The new and improved Prasa train model. Picture: Masi Losi/African News Agency (ANA)
In South Africa, we have barely scratched the surface of the possibility of alternative modes of rail investment.

The president recently in his Sona speech spoke about seeing investment in speeding trains between major cities in the country. Rail infrastructure investment meets a number of important development goals. In mitigating climate change set out by the World Bank, it creates new industries, improving the economy with much-needed jobs and improves the overall liveability of a city.

Our dependence on cars is partly due to the general downward trend and lack of investment in urban rail networks. It is now evident that the Metrorail service in its current state is past its peak in terms of contributing to its passenger transport role.

Meanwhile, other international cities have been reinventing their railway industry for 50-odd years to realise the benefits of global railway renaissance.

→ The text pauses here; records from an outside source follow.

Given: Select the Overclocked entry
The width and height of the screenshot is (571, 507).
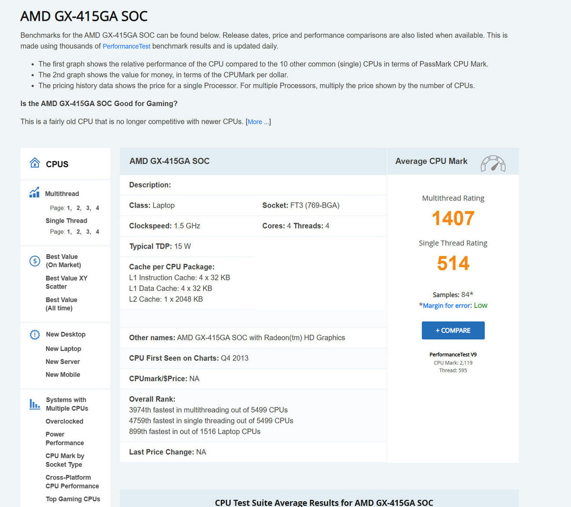Looking at the screenshot, I should click(x=64, y=421).
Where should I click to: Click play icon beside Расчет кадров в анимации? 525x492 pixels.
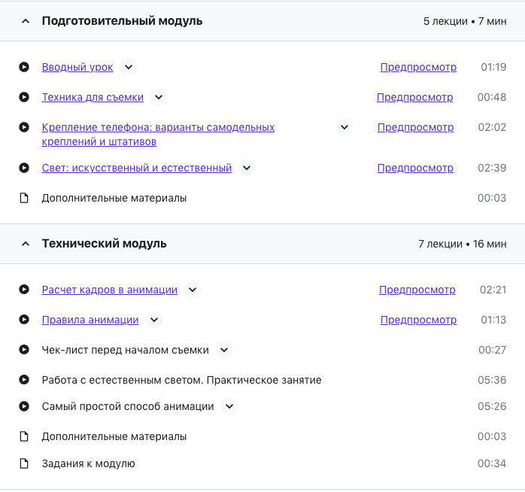[x=24, y=290]
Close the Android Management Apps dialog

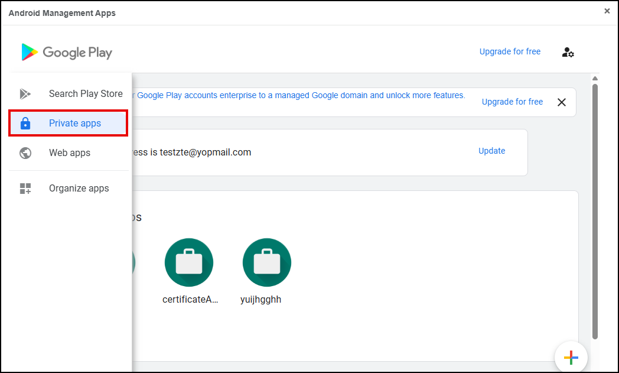point(607,11)
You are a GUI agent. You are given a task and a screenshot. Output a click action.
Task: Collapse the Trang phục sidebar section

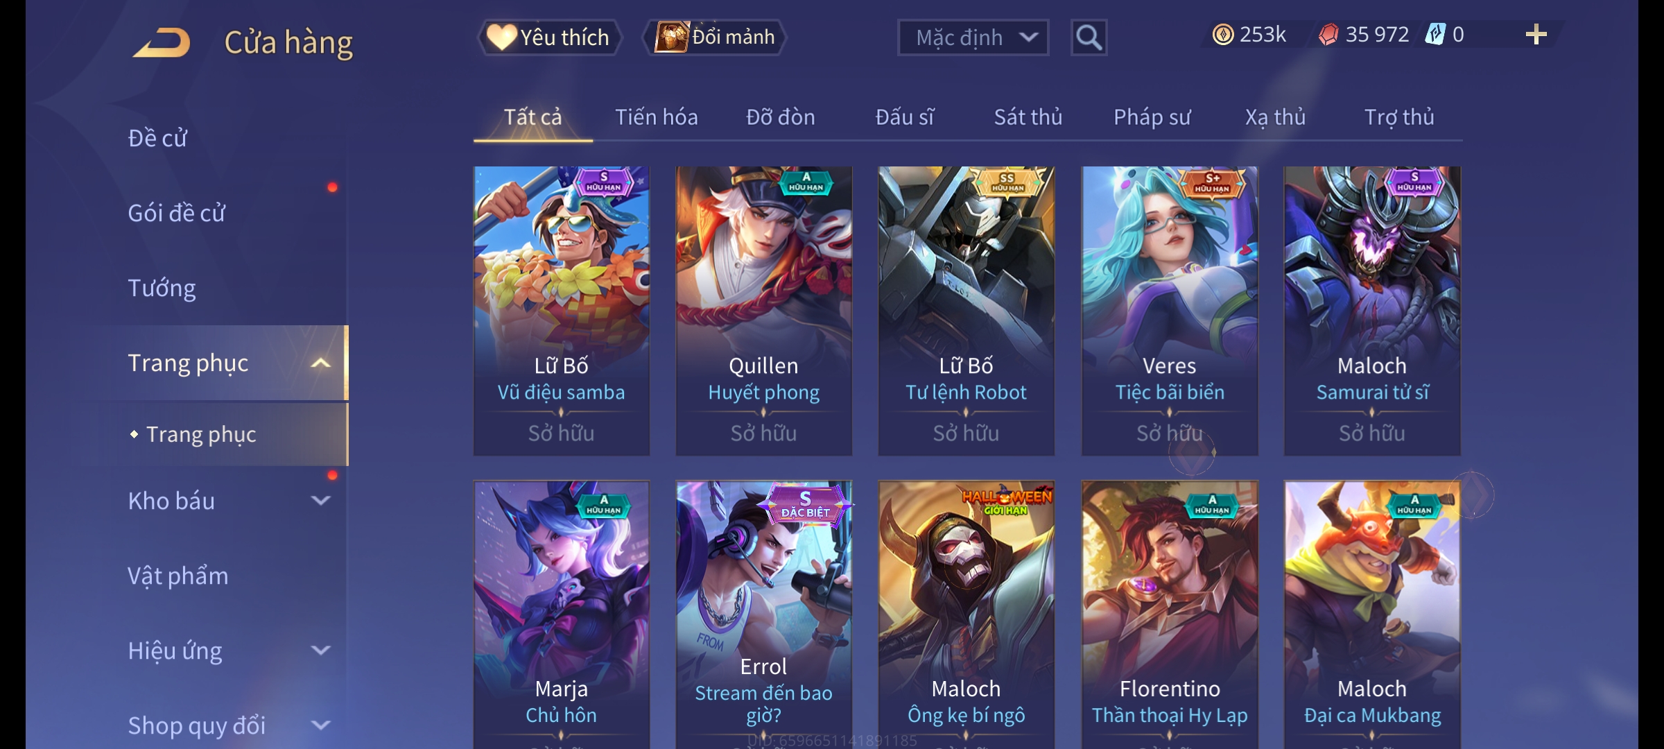point(320,363)
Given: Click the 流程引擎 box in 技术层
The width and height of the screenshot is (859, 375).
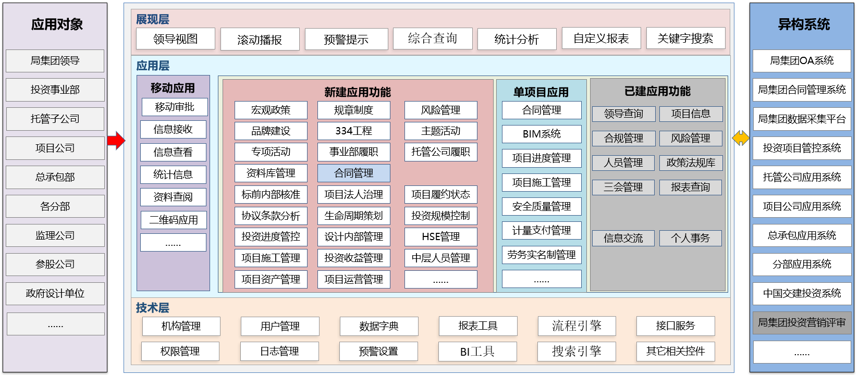Looking at the screenshot, I should click(576, 326).
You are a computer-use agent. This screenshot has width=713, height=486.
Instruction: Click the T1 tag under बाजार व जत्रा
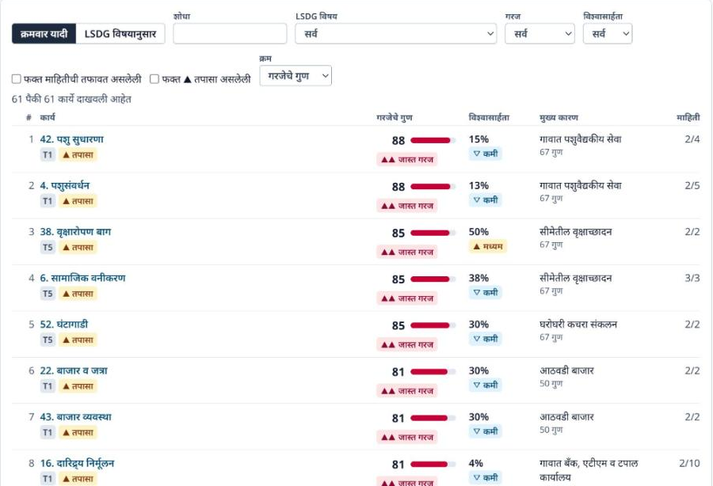pos(48,386)
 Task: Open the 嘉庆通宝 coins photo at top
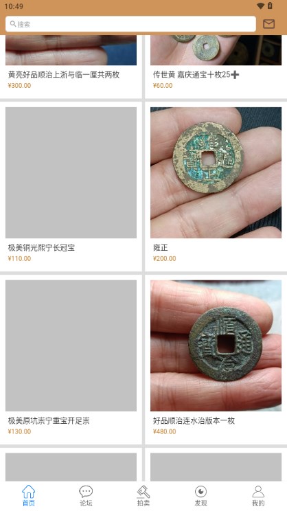(216, 50)
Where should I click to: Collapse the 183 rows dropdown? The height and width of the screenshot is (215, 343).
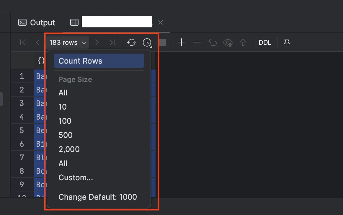(x=68, y=43)
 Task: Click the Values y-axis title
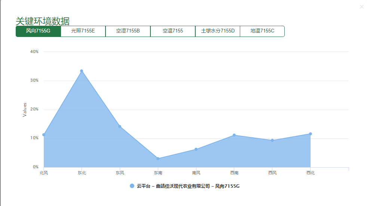(x=25, y=110)
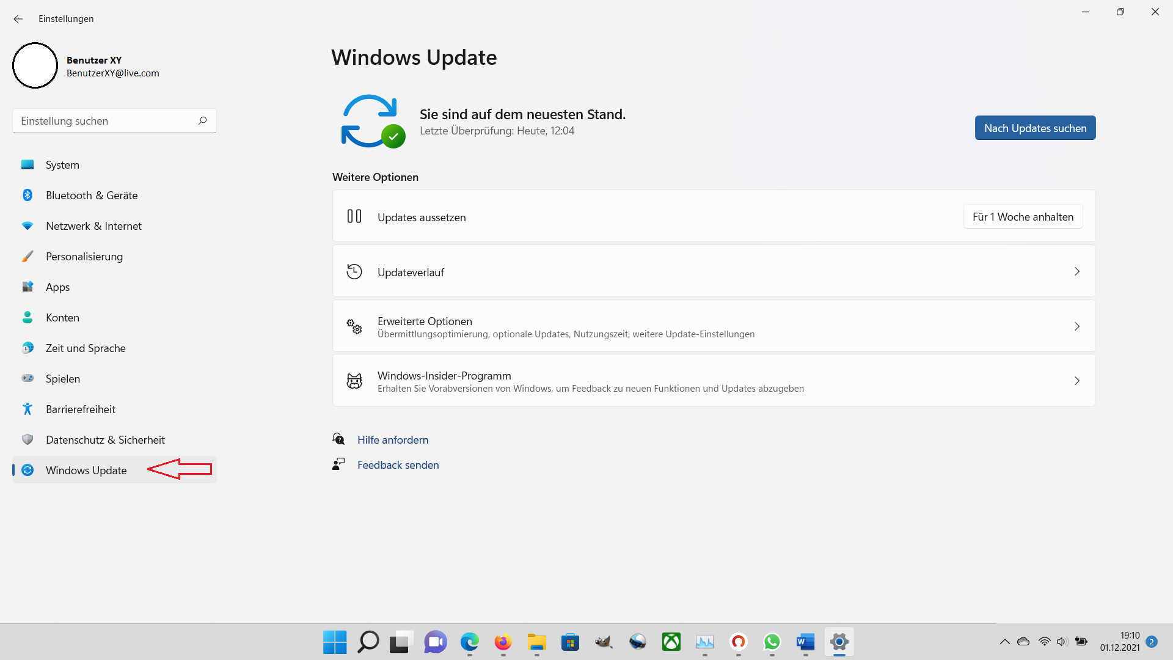
Task: Click the Einstellung suchen search field
Action: pyautogui.click(x=107, y=121)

Our own National Rail Policy emphasises the need to look extensively at rail, in meeting the substantial international commitments to reduce transport sector greenhouse gas emissions. In order to achieve this, we will need to increase the urban rail footprint by investing in alternative rail variants, if we want rail to increase by two, three or four times of its current passenger-carrying capacity.

The time has come to seriously investigate the need for an elevated urban light rail transit system in Cape Town, as elevated rail systems have regained popularity as a way to retrofit public transport infrastructure into existing urban environments.

* Hylton Mitchell, CapeTownSkyTrain Initiative and Urbanist.

** The views expressed here are not necessarily those of Independent Media.